91影视

Out of 280 trials, 123 guesses arecorrect by the touch therapists. It is claimed that that touch therapists randomly guess the answer.

The null hypothesis is written as follows.

The proportion of correct guesses is equal to 0.5.

\({H_0}:p = 0.5\).

The alternative hypothesis is written as follows.

The proportion of correct guesses is not equal to 0.5.

\({H_1}:p \ne 0.5\).

The test is two-tailed.

The sample size is n=280.

The sample proportion of correct guesses is computed below.

\[\begin{array}{c}\hat p = \frac{{{\rm{Number}}\;{\rm{of}}\;{\rm{correct}}\;{\rm{guesses}}}}{{{\rm{Sample}}\;{\rm{Size}}}}\\ = \frac{{123}}{{280}}\\ = 0.439\end{array}\].

The population proportion ofcorrect guesses is equal to 0.5.

The value of the test statistic is computed below.

\(\begin{array}{c}z = \frac{{\hat p - p}}{{\sqrt {\frac{{pq}}{n}} }}\\ = \frac{{0.439 - 0.5}}{{\sqrt {\frac{{0.5\left( {1 - 0.5} \right)}}{{280}}} }}\\ = - 2.032\end{array}\).

Thus, z=-2.032.

Referring to the standard normal table, the critical value of z at\(\alpha = 0.10\)for a two-tailed test is equal to 1.645.

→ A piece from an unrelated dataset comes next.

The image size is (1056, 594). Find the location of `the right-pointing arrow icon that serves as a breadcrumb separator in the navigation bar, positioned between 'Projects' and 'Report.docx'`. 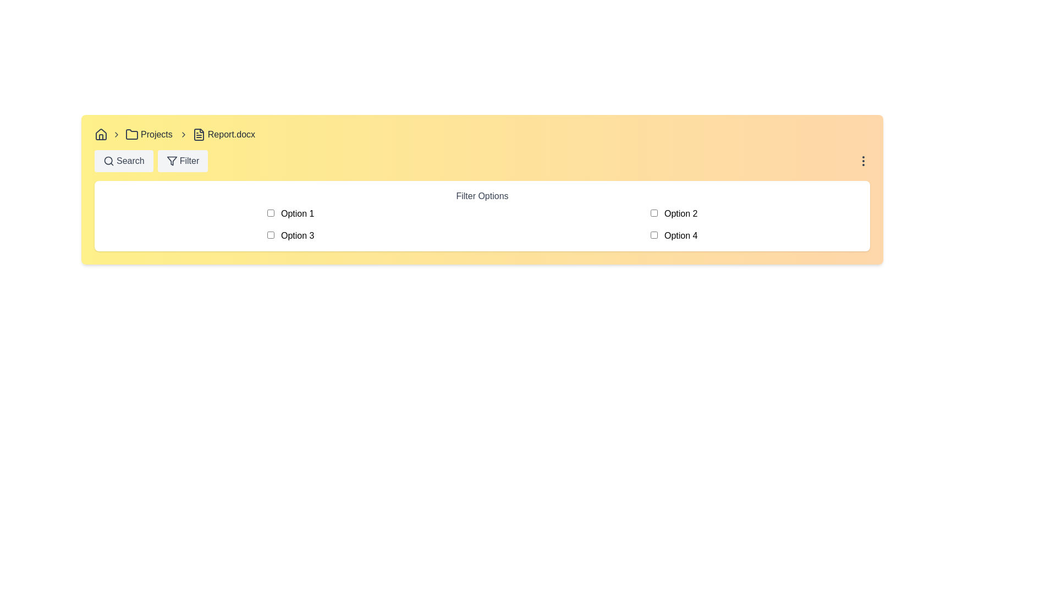

the right-pointing arrow icon that serves as a breadcrumb separator in the navigation bar, positioned between 'Projects' and 'Report.docx' is located at coordinates (183, 134).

Referring to the standard normal table, the p-value for the test statistic value of -2.032 is equal to 0.0422.

Asthe p-value is less than 0.10, the null hypothesis is rejected.

There is enough evidence to reject the claim that the touch therapists randomly guess the correct answer.

Asthe sample proportion of correct guesses equal to 43.9% is even less than 50% (as proposed by the method of random guesses), it can be said that touch therapists are not at all effective.